Aim → Format the lines below as a numbered list, leaving out any blank lines. Omit the pictures from your answer.

Information provided →
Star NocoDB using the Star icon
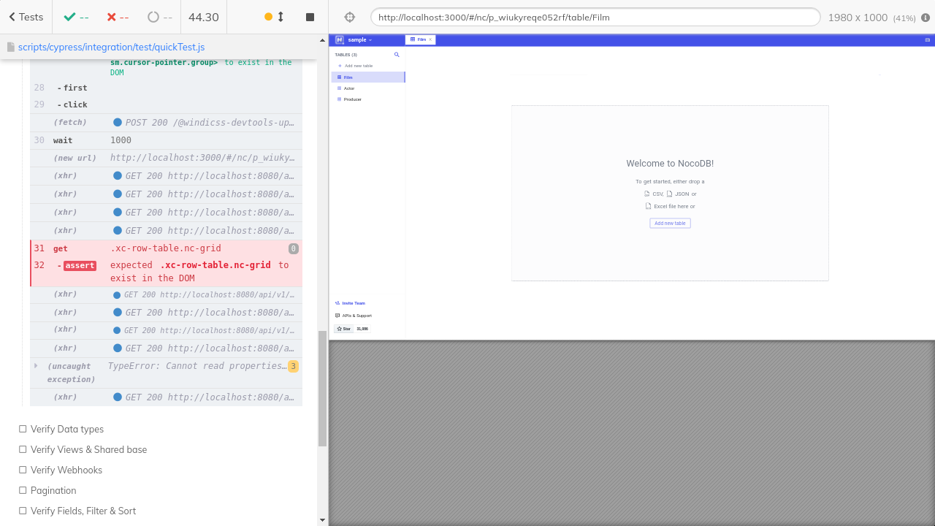Viewport: 935px width, 526px height. click(340, 328)
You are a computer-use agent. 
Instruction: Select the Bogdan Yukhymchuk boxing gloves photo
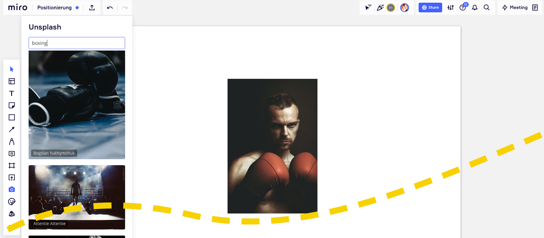coord(77,105)
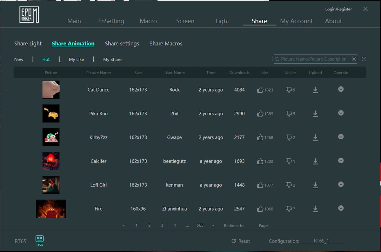The height and width of the screenshot is (252, 381).
Task: Click the Picture Name search input field
Action: tap(313, 59)
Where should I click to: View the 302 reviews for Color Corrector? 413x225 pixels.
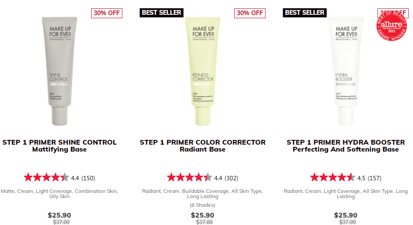click(231, 178)
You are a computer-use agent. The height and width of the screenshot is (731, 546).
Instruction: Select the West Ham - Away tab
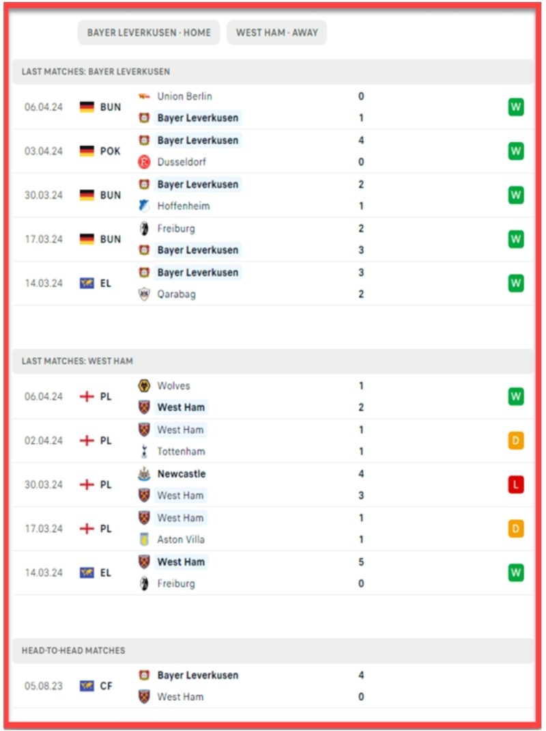(276, 33)
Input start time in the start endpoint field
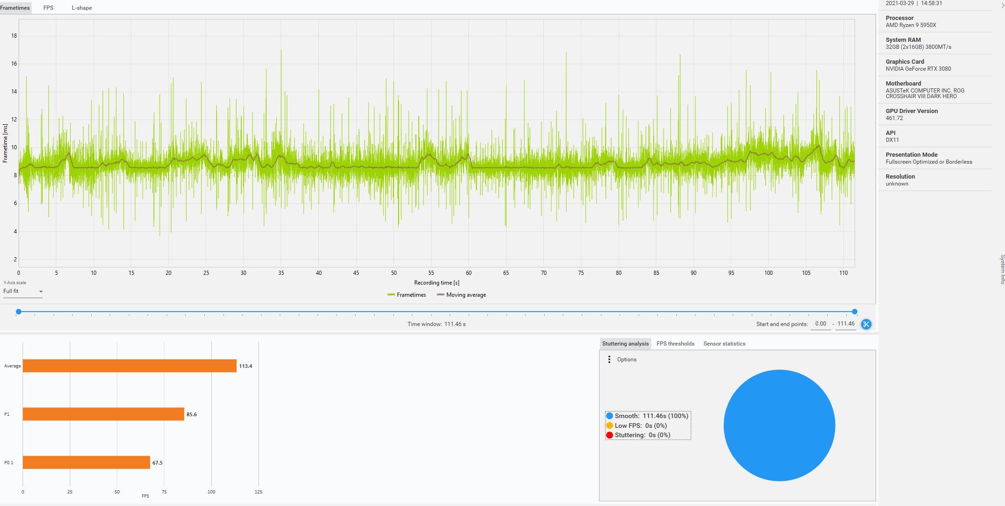 click(820, 323)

Result for this exercise →
1. Star NocoDB using the Star icon
2. Viewport: 935px width, 526px height. click(340, 328)
3. You are a computer-use agent. 
4. Instruction: Select the Bogdan Yukhymchuk boxing gloves photo
5. coord(77,105)
6. The height and width of the screenshot is (252, 381).
7. Task: Click the Picture Name search input field
8. Action: tap(313, 59)
9. Where should I click to: View the 302 reviews for Color Corrector? 413x225 pixels.
10. click(231, 178)
11. You are a computer-use agent. The height and width of the screenshot is (731, 546).
12. Instruction: Select the West Ham - Away tab
13. (276, 33)
14. Input start time in the start endpoint field
15.  click(820, 323)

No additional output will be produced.